- [Task statement]: Every record needs to be restated word for word.

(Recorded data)
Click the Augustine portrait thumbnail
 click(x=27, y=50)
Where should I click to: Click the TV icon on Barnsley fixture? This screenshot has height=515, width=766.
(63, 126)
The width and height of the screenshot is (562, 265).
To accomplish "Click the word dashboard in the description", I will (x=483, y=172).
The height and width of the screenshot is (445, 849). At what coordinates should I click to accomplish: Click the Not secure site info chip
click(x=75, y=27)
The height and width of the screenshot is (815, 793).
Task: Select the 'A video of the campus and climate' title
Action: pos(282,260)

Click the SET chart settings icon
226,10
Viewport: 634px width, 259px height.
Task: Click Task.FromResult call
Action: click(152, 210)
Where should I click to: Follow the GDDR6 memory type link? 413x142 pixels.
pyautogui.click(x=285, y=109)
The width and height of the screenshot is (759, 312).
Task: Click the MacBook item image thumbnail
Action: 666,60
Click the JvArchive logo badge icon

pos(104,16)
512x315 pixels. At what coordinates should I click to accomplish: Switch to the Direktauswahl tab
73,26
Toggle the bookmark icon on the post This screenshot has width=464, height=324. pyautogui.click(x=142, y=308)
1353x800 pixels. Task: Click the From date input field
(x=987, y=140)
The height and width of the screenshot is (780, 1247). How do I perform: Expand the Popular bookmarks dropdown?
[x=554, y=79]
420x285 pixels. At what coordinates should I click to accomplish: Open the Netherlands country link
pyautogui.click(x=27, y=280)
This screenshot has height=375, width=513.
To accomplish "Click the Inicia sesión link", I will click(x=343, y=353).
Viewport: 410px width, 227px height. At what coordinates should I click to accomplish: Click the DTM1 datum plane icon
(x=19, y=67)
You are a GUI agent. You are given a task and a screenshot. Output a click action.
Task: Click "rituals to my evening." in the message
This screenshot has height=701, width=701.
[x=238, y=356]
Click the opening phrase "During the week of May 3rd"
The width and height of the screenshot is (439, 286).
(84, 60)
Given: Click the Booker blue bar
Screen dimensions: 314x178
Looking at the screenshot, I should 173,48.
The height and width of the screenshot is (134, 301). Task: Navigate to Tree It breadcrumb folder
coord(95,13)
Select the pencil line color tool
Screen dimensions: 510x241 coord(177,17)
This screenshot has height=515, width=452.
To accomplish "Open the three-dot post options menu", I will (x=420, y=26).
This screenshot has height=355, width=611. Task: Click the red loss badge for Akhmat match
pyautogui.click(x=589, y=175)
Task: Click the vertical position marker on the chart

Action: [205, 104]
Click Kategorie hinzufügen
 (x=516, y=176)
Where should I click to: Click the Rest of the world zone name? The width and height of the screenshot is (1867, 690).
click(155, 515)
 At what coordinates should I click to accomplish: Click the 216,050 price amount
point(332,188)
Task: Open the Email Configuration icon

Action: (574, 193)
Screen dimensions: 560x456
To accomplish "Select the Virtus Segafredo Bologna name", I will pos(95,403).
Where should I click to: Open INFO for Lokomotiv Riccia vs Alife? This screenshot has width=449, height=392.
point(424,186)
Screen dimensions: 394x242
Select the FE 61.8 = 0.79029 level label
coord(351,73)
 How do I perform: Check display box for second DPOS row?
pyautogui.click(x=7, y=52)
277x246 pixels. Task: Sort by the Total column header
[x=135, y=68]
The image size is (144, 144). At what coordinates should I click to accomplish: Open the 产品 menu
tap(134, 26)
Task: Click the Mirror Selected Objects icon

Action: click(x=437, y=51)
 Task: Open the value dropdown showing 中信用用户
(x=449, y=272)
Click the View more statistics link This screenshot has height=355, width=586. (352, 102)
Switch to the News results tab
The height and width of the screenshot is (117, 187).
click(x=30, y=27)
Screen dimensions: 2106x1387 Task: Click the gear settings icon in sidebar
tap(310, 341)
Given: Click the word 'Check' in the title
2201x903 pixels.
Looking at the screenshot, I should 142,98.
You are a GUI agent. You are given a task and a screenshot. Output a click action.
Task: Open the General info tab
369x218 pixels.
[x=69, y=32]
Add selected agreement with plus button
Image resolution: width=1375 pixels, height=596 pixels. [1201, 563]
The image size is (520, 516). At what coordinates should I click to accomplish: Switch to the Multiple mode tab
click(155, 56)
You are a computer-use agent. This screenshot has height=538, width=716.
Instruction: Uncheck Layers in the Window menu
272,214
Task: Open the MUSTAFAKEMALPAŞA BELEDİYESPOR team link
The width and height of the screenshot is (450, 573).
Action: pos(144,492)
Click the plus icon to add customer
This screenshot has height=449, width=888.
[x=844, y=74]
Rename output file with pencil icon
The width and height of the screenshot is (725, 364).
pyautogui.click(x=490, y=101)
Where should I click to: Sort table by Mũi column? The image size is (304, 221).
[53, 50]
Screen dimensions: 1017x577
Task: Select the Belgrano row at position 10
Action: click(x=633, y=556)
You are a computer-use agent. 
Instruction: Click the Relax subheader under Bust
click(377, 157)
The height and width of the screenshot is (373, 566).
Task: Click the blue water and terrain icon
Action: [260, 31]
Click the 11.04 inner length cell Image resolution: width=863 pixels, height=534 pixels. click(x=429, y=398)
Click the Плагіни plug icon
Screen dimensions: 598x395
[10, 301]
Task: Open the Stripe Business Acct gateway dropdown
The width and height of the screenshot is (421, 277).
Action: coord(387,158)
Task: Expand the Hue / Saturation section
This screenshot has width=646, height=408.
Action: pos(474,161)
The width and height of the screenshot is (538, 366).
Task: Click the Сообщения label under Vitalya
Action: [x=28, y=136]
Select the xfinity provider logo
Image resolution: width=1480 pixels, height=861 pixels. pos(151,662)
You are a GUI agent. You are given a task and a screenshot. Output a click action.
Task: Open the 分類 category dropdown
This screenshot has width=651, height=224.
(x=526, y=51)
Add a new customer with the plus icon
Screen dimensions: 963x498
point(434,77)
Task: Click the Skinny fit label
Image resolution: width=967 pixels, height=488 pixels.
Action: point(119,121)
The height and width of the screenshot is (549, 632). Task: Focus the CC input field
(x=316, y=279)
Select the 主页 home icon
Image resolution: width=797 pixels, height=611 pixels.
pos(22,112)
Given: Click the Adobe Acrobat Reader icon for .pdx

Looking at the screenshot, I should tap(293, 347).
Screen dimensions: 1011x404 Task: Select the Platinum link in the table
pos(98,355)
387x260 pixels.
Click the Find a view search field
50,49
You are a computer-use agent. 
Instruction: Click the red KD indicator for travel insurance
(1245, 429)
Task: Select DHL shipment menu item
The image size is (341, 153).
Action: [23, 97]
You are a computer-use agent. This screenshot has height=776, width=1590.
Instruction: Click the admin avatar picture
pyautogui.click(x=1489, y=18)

- [Your response]:
Click the Augustine portrait thumbnail
 click(x=27, y=50)
Where should I click to: Click the TV icon on Barnsley fixture? This screenshot has height=515, width=766.
(63, 126)
The width and height of the screenshot is (562, 265).
To accomplish "Click the word dashboard in the description", I will (x=483, y=172).
The height and width of the screenshot is (445, 849). At what coordinates should I click to accomplish: Click the Not secure site info chip
click(x=75, y=27)
The height and width of the screenshot is (815, 793).
Task: Select the 'A video of the campus and climate' title
Action: pos(282,260)

Click the SET chart settings icon
226,10
Viewport: 634px width, 259px height.
Task: Click Task.FromResult call
Action: click(152, 210)
Where should I click to: Follow the GDDR6 memory type link? 413x142 pixels.
pyautogui.click(x=285, y=109)
The width and height of the screenshot is (759, 312).
Task: Click the MacBook item image thumbnail
Action: 666,60
Click the JvArchive logo badge icon

pos(104,16)
512x315 pixels. At what coordinates should I click to accomplish: Switch to the Direktauswahl tab
73,26
Toggle the bookmark icon on the post This screenshot has width=464, height=324. pyautogui.click(x=142, y=308)
1353x800 pixels. Task: Click the From date input field
(x=987, y=140)
The height and width of the screenshot is (780, 1247). How do I perform: Expand the Popular bookmarks dropdown?
[x=554, y=79]
420x285 pixels. At what coordinates should I click to accomplish: Open the Netherlands country link
pyautogui.click(x=27, y=280)
This screenshot has height=375, width=513.
To accomplish "Click the Inicia sesión link", I will click(x=343, y=353).
Viewport: 410px width, 227px height. At what coordinates should I click to accomplish: Click the DTM1 datum plane icon
(x=19, y=67)
You are a GUI agent. You are given a task and a screenshot. Output a click action.
Task: Click "rituals to my evening." in the message
This screenshot has height=701, width=701.
[x=238, y=356]
Click the opening phrase "During the week of May 3rd"
The width and height of the screenshot is (439, 286).
(84, 60)
Given: Click the Booker blue bar
Screen dimensions: 314x178
Looking at the screenshot, I should 173,48.
The height and width of the screenshot is (134, 301). Task: Navigate to Tree It breadcrumb folder
coord(95,13)
Select the pencil line color tool
Screen dimensions: 510x241 coord(177,17)
This screenshot has height=515, width=452.
To accomplish "Open the three-dot post options menu", I will (x=420, y=26).
This screenshot has height=355, width=611. Task: Click the red loss badge for Akhmat match
pyautogui.click(x=589, y=175)
Task: Click the vertical position marker on the chart

Action: [205, 104]
Click Kategorie hinzufügen
 (x=516, y=176)
Where should I click to: Click the Rest of the world zone name? The width and height of the screenshot is (1867, 690).
click(155, 515)
 At what coordinates should I click to accomplish: Click the 216,050 price amount
point(332,188)
Task: Open the Email Configuration icon

Action: (574, 193)
Screen dimensions: 560x456
To accomplish "Select the Virtus Segafredo Bologna name", I will pos(95,403).
Where should I click to: Open INFO for Lokomotiv Riccia vs Alife? This screenshot has width=449, height=392.
point(424,186)
Screen dimensions: 394x242
Select the FE 61.8 = 0.79029 level label
coord(351,73)
 How do I perform: Check display box for second DPOS row?
pyautogui.click(x=7, y=52)
277x246 pixels. Task: Sort by the Total column header
[x=135, y=68]
The image size is (144, 144). At what coordinates should I click to accomplish: Open the 产品 menu
tap(134, 26)
Task: Click the Mirror Selected Objects icon

Action: click(x=437, y=51)
 Task: Open the value dropdown showing 中信用用户
(x=449, y=272)
Click the View more statistics link This screenshot has height=355, width=586. (352, 102)
Switch to the News results tab
The height and width of the screenshot is (117, 187).
click(x=30, y=27)
Screen dimensions: 2106x1387 Task: Click the gear settings icon in sidebar
tap(310, 341)
Given: Click the word 'Check' in the title
2201x903 pixels.
Looking at the screenshot, I should 142,98.
You are a GUI agent. You are given a task and a screenshot. Output a click action.
Task: Open the General info tab
369x218 pixels.
[x=69, y=32]
Add selected agreement with plus button
Image resolution: width=1375 pixels, height=596 pixels. [1201, 563]
The image size is (520, 516). At what coordinates should I click to accomplish: Switch to the Multiple mode tab
click(155, 56)
You are a computer-use agent. This screenshot has height=538, width=716.
Instruction: Uncheck Layers in the Window menu
272,214
Task: Open the MUSTAFAKEMALPAŞA BELEDİYESPOR team link
The width and height of the screenshot is (450, 573).
Action: pos(144,492)
Click the plus icon to add customer
This screenshot has height=449, width=888.
[x=844, y=74]
Rename output file with pencil icon
The width and height of the screenshot is (725, 364).
pyautogui.click(x=490, y=101)
Where should I click to: Sort table by Mũi column? The image size is (304, 221).
[53, 50]
Screen dimensions: 1017x577
Task: Select the Belgrano row at position 10
Action: click(x=633, y=556)
You are a computer-use agent. 
Instruction: Click the Relax subheader under Bust
click(377, 157)
The height and width of the screenshot is (373, 566).
Task: Click the blue water and terrain icon
Action: [260, 31]
Click the 11.04 inner length cell Image resolution: width=863 pixels, height=534 pixels. click(x=429, y=398)
Click the Плагіни plug icon
Screen dimensions: 598x395
[10, 301]
Task: Open the Stripe Business Acct gateway dropdown
The width and height of the screenshot is (421, 277).
Action: coord(387,158)
Task: Expand the Hue / Saturation section
This screenshot has width=646, height=408.
Action: pos(474,161)
The width and height of the screenshot is (538, 366).
Task: Click the Сообщения label under Vitalya
Action: [x=28, y=136]
Select the xfinity provider logo
Image resolution: width=1480 pixels, height=861 pixels. pos(151,662)
You are a GUI agent. You are given a task and a screenshot. Output a click action.
Task: Open the 分類 category dropdown
This screenshot has width=651, height=224.
(x=526, y=51)
Add a new customer with the plus icon
Screen dimensions: 963x498
point(434,77)
Task: Click the Skinny fit label
Image resolution: width=967 pixels, height=488 pixels.
Action: point(119,121)
The height and width of the screenshot is (549, 632). Task: Focus the CC input field
(x=316, y=279)
Select the 主页 home icon
Image resolution: width=797 pixels, height=611 pixels.
pos(22,112)
Given: Click the Adobe Acrobat Reader icon for .pdx

Looking at the screenshot, I should tap(293, 347).
Screen dimensions: 1011x404 Task: Select the Platinum link in the table
pos(98,355)
387x260 pixels.
Click the Find a view search field
50,49
You are a computer-use agent. 
Instruction: Click the red KD indicator for travel insurance
(1245, 429)
Task: Select DHL shipment menu item
The image size is (341, 153).
Action: [23, 97]
You are a computer-use agent. This screenshot has height=776, width=1590.
Instruction: Click the admin avatar picture
pyautogui.click(x=1489, y=18)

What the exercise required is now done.